#### GIVEN ENTRIES:
+--

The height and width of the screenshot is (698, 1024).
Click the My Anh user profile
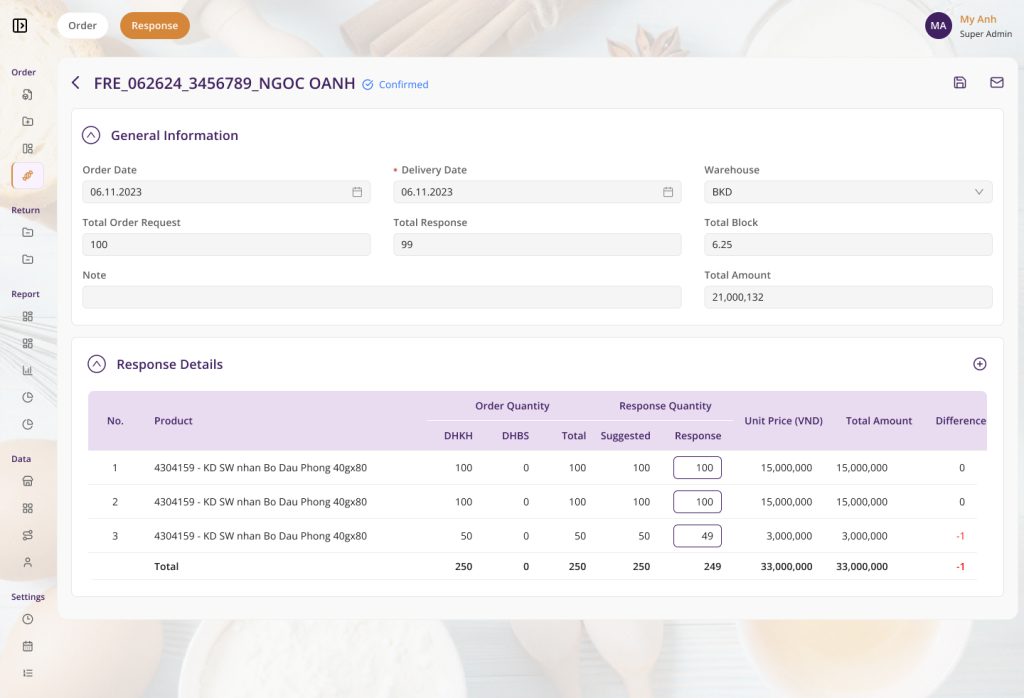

+--

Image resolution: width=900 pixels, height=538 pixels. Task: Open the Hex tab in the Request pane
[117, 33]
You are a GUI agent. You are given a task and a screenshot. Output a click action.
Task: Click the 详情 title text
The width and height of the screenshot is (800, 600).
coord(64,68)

+--

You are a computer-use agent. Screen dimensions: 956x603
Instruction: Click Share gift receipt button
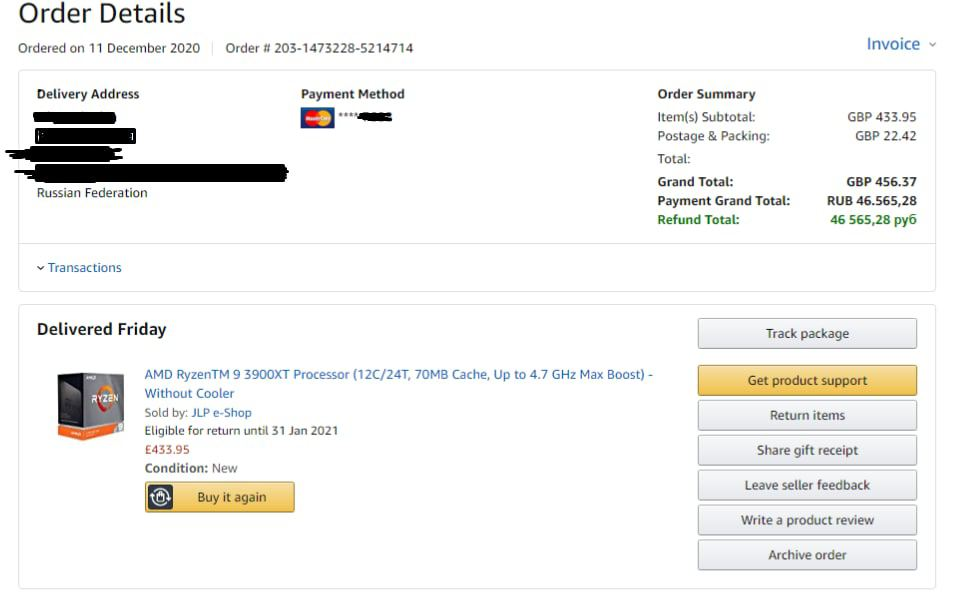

+--

#### GIVEN INSTRUCTION:
Duplicate the records verbatim, starting at the line containing "You are a GUI" and ending at the line containing "coord(64,68)", both lines included.

#### TASK RESPONSE:
You are a GUI agent. You are given a task and a screenshot. Output a click action.
Task: Click the 详情 title text
The width and height of the screenshot is (800, 600).
coord(64,68)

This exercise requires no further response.